The guard searched for words. “Well, you can’t interview him here,” he declared.
“Of course he can! This is my home. I’ve invited him here to interview me!” said Old Kang.
I carried a copy of the Chinese government’s “Regulations on Foreign Journalists” for moments like this. I took the yellowed paper out of my bag, unfolded it, and handed it to the guard. “It says here I can interview anyone in China as long as they give me permission,” I said, pointing to Item 17 of the regulations.
“I give him permission,” announced Old Kang, smiling at the clarity of this particular Chinese law.
The guard ignored him, scanning the document. “It also says here you have to show police your press card,” he said, pointing.
I pulled out my press card and gave it to him. He inspected both sides, holding it at an angle in the sunlight as if he were checking for a watermark on a hundred-yuan bill. He returned it to me.
“You’re trespassing,” he announced decisively.
“No, he’s not,” said Old Kang. “Is this not my home?”
The guard thought for a second, lifting his white-gloved fingers to scratch the back of his head. “Yes, it’s your home,” he finally admitted.
“And did I not give him permission to interview me?”
“Yes.”
“Then this is all perfectly legal,” concluded Old Kang, turning back to me. “Don’t mind him.”
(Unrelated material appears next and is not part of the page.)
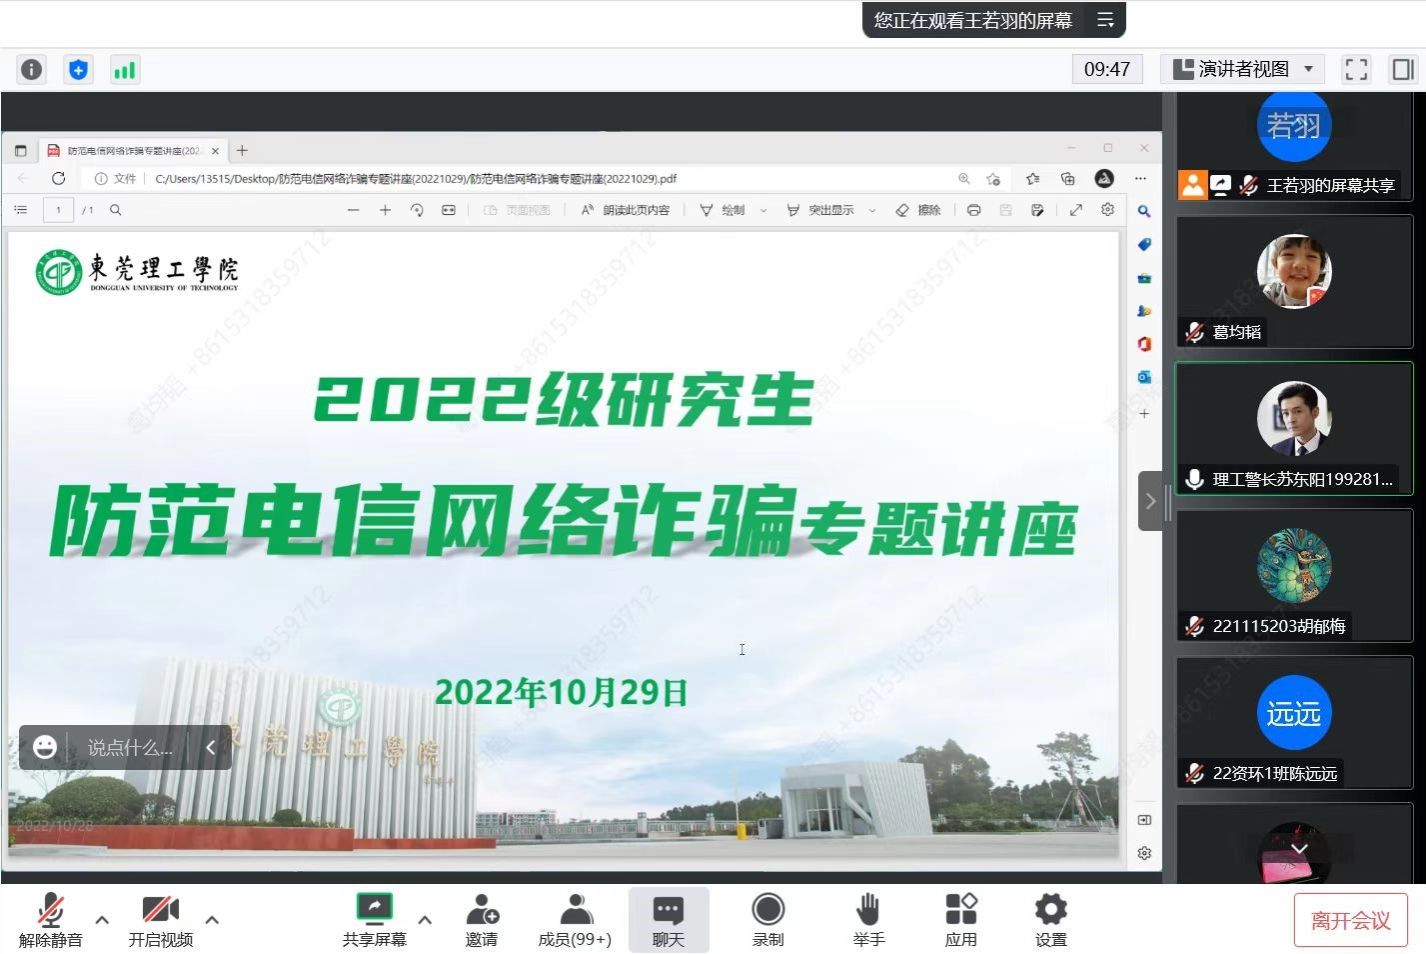Click the 说点什么 chat input box

point(129,747)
The guard kept quiet and followed us as we walked around the partially demolished house, lifting
his oversized policeman’s hat above his ears to hear Old Kang tell the story of what happened the night they destroyed his home.
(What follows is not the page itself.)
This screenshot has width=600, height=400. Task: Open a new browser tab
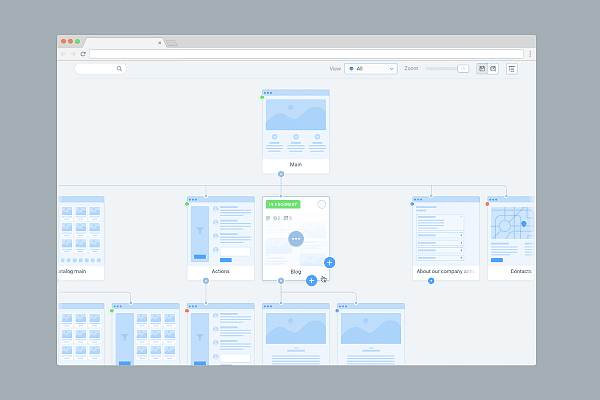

It was a clear October evening in 2004. Most of the lane’s residents had negotiated relocation packages with Chengkai Group and had moved to tiny apartments on the edge of Shanghai. But dozens of people remained in Maggie Lane, refusing to budge on the principle that the Xuhui government had auctioned the land illegally. But after two years, district officials grew impatient. They put Chengkai Group’s demolition crew in charge of getting rid of the holdouts.
“At least twenty thugs surrounded my house,” recalled Old Kang. “They cut my water and gas, and then they pulled my front door off the hinges. I refused to leave. Then they threw rocks through my windows and poured buckets of raw sewage into the house. It was disgusting and the smell was horrible, but I mopped it all up. I still didn’t leave.”
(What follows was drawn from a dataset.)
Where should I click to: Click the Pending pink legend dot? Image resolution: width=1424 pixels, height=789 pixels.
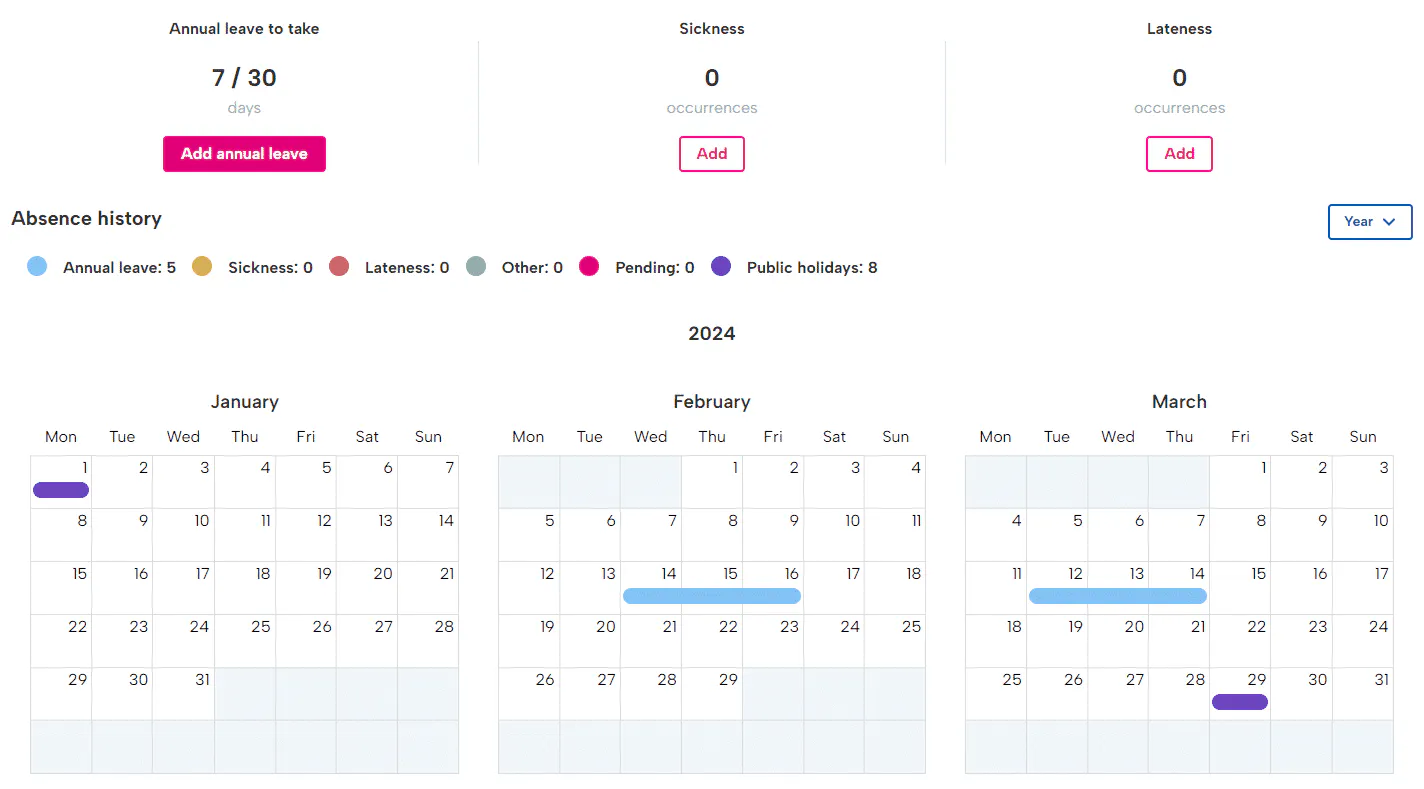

Ever patient, the crew waited for a change in the weather. One night it began to rain, and Old Kang was relaxing in his living room when he heard the noise of a loud engine outside. An excavator slowly pulled up to his house and lifted its arm high above Old Kang’s roof.
“Peng! Peng! Peng!” Old Kang shouted, remembering the smashing noise he heard from above. The roof collapsed, sending lumber and plaster everywhere and nearly crushing him. Debris, along with a torrent of rain, began to soak his furniture. “Everything got wet,” said Kang, “so I left.”
Old Kang has been homeless ever since, bouncing around friends’ apartments, living on social welfare checks, and petitioning the government to compensate him for his demolished home. “You can’t leave me roaming around outside on the streets like this,” he told me. The skinny security guard leaned in as Old Kang grew more impassioned. “You’ve got to give me a shelter to live or rent a place for me. Why not repair the house so that I can move back?” he asked.
The security guard let out a loud guffaw, bending over to laugh at the absurdity of such an idea before shouting “Bu keneng!”—No way!